Comparative Example 2 Thermal recording was performed in the same manner as in Example 1 except that the heat-melt ink layer was a single layer having a thickness of about 7 μm (the total thickness of the first layer and the second layer of Example 1). The medium was obtained. Recording was performed in the same manner as in Example 1 using the comparative product thus obtained, and the results shown in the figure were obtained.

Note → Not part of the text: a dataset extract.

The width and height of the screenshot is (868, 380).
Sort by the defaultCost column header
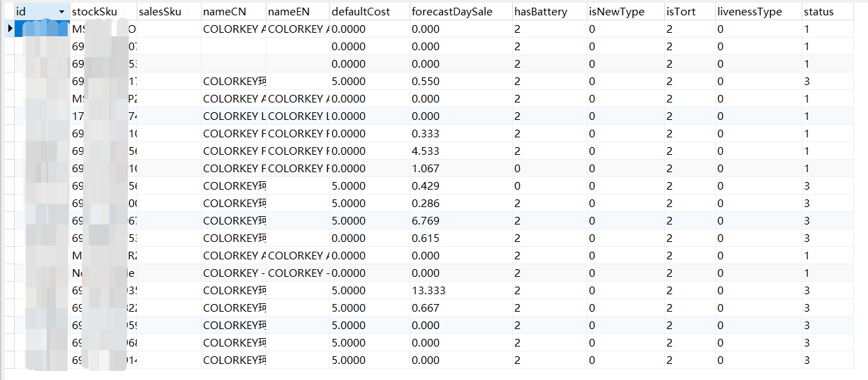click(x=361, y=12)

As is apparent from the results in the figure, the thermal recording medium according to this comparative example can obtain an enlarged gradation property as compared with the comparative example 1, but the gradation property is considerably inferior as compared with the embodiment.

[Effect] As is clear from the above results, the thermosensitive recording medium of the present invention can provide a clear image with excellent gradation, which could not be obtained by the conventional thermosensitive recording medium.

[Brief description of drawings]

The figure is a gradation characteristic curve of a thermal recording medium according to the present invention and a comparative example.

Claims (1)

[Claims] 1. A first heat-meltable ink layer containing a heat-meltable substance which is solid at room temperature and a colorant in a fine porous structure made of a resin is provided on a support, and then the first heat-meltable ink layer is provided. A heat-sensitive transfer recording medium, characterized in that one or more hot-melt ink layers containing the same components as the melt-ink layer are laminated on the melt-ink layer.